Rheumatologists now have another treatment option to offer their patients with one of, if not the most, difficult autoimmune diseases to treat. New data add to the growing evidence of the safety and benefit of stem cell transplantation for patients with systemic sclerosis with internal organ involvement.
New results of the Scleroderma: Cyclophosphamide or Transplantation (SCOT) trial show that patients with systemic sclerosis with lung involvement who underwent myeloablative autologous hematopoietic stem cell transplantation (HSCT) had superior long-term outcomes compared with patients treated with monthly intravenous cyclophosphamide (CYC).
Reporting on the results of the trial at the 2016 ACR/ARHP Annual Meeting, Keith Sullivan, MD, James B. Wyngaarden Professor of Medicine in the Division of Cellular Therapy, Duke University Medical Center, Durham, N.C., says the results suggest it’s time to consider this treatment approach for select patients with systemic sclerosis with early, severe internal organ involvement.1
“Our job is to fully inform the patient and caregiver of the results of randomized clinical trials and the usefulness of the procedure,” he says, emphasizing that rheumatologists now have a treatment option for this difficult and often fatal disease that patients should know about.

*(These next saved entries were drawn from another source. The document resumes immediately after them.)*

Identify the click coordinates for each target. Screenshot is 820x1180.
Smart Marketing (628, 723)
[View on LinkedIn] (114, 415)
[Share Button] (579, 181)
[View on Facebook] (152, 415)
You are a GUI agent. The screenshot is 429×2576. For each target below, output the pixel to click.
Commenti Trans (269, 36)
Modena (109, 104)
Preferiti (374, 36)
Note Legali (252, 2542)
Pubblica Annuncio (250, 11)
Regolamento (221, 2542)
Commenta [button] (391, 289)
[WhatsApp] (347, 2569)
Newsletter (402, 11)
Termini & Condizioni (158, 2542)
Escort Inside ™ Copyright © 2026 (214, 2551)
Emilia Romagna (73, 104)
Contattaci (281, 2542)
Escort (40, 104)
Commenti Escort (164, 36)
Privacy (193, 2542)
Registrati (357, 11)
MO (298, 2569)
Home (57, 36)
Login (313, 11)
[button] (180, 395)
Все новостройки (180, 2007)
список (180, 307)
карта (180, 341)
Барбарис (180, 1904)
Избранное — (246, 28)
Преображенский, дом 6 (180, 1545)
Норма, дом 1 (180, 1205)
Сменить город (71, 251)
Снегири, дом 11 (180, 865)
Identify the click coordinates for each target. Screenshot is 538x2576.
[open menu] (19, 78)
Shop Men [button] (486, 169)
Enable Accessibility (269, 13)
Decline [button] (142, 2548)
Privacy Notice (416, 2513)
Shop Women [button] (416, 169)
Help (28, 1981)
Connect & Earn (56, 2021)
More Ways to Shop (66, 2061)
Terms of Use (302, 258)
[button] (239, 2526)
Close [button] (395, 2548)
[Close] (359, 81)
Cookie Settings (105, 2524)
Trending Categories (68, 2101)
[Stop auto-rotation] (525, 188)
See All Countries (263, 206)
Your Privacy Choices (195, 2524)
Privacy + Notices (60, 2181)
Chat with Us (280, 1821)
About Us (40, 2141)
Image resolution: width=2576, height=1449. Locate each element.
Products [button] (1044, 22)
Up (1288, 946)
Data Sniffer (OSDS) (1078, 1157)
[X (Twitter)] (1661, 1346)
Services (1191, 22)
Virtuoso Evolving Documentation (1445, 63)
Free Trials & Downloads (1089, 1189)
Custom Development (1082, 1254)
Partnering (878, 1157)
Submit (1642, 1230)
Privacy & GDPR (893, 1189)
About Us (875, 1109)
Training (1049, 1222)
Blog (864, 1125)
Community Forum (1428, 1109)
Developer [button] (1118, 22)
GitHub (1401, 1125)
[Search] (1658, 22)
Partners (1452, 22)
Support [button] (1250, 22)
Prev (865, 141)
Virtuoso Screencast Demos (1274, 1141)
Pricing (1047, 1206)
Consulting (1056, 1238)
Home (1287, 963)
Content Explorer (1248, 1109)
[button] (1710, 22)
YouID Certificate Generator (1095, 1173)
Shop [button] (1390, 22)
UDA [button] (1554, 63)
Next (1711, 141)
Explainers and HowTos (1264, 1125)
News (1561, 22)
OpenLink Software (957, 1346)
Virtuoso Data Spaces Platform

“I’m not trying to oversell this,” he says, “I am trying to have colleagues see things through patients’ eyes, because if the patient never gets referred for a consultation with a transplant physician, this treatment will never be an option for them.”
What the Data Show
Results of the multicenter SCOT trial (currently in peer review for publication) support and expand the evidence for the superiority of stem cell transplantation compared with pulse CYC for select patients with systemic sclerosis, previously reported in the Autologous Stem Cell Transplantation International Scleroderma (ASTIS) trial, and to a more limited degree (because of shorter follow-up of a smaller patient cohort), in the American Scleroderma Stem Cell vs. Immune Suppression Trial (ASSIST).2
In the SCOT trial (sponsored by the National Institutes of Health, National Institute of Allergy and Infectious Diseases), 75 patients with diffuse cutaneous systemic sclerosis and progressive lung or renal involvement were randomized to CYC (750 mg/m2/month) infused over one year (n=39) or myeloablative HSCT (n=36). Unlike the ASTIS and ASSIST trials in which patients were given nonmyeloablative high-dose CYC for both preparative conditioning and stem cell mobilization, the SCOT trial used a lower dose of pre-transplant CYC and employed total body irradiation conditioning to eliminate all autoreactive immune cells prior to stem cell rescue.